PROVIDENCE – The Mental Health Association of Rhode Island on Thursday said the state needs a more diverse pool of behavioral health care workers to better match the population served.

The association cited results of a survey it conducted last year of 749 licensed behavioral health professionals, most of whom were white.

“The survey demonstrates that Rhode Island’s behavioral health provider pool is not culturally reflective of the population it is serving,” association board member Sandra Victorino said in a statement. “The biggest challenge for Rhode Islanders is access to behavioral health care. Our recommendations … could help to build a stronger, more adequate network of diverse providers that’s needed to help ensure more timely access to care.”

The association is calling for academic reforms to address inequities faced by Black, Indigenous and people of color in standardized testing and in access to academic programs, along with increased financial aid and mentoring for such students.

- Advertisement -

The association is also calling for statewide data collection to track Rhode Island’s progress in making the state pool of behavioral health workers more diverse.

Approximately 85% of survey respondents identified themselves as white. Of nearly 32,000 clients served by the state mental health agency in 2020, 68% were white, 12% were Black and 3.5% were multiracial, according to the report, overseen by Dr. Ernestine Jennings, a research scientist at The Miriam Hospital and a professor at Brown University’s Warren Alpert Medical School.

The association acknowledged that it is unclear whether its survey sample is demographically representative of Rhode Island’s entire behavioral health provider pool but said the report identifies a clear gap in diversity between respondents and the clients they serve.

The survey also found problems with “insurance barriers experienced by both providers and patients.” Six in 10 respondents reported they had stopped seeing a patient at least once in the past year due to lack of insurance, claim denials or other related issues.

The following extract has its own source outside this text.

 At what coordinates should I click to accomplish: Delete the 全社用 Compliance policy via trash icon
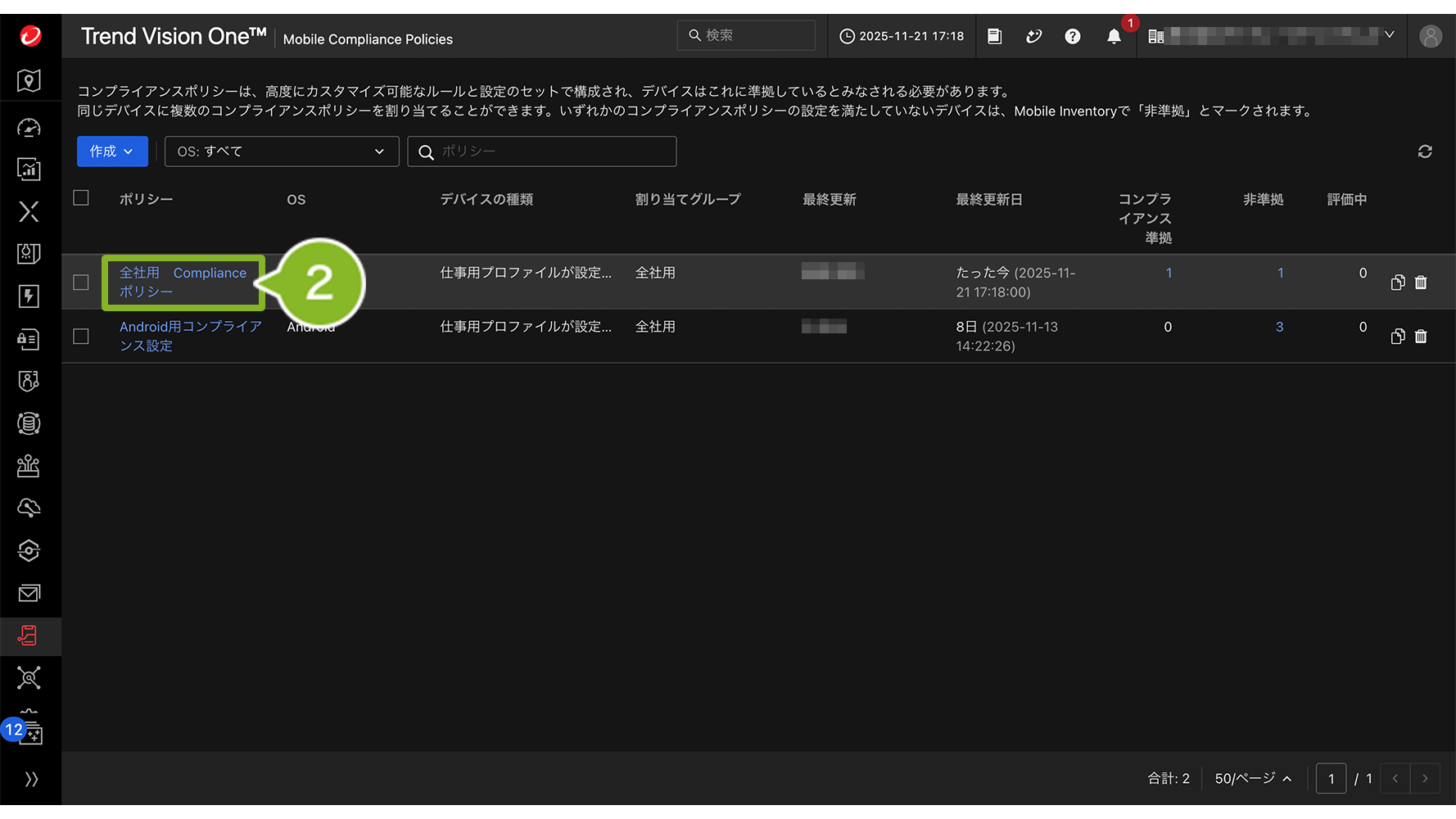point(1421,283)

The association is recommending higher reimbursement rates for behavioral health providers.

“Overall, the insights of providers gathered through this survey demonstrate the need for a robust commitment to mental health parity,” said association Executive Director Laurie-Marie Pisciotta. “Narrow provider networks, insufficient coverage and suffocating costs continue to prevent Rhode Islanders from getting the care they need and place a cumbersome burden on an overtaxed workforce.”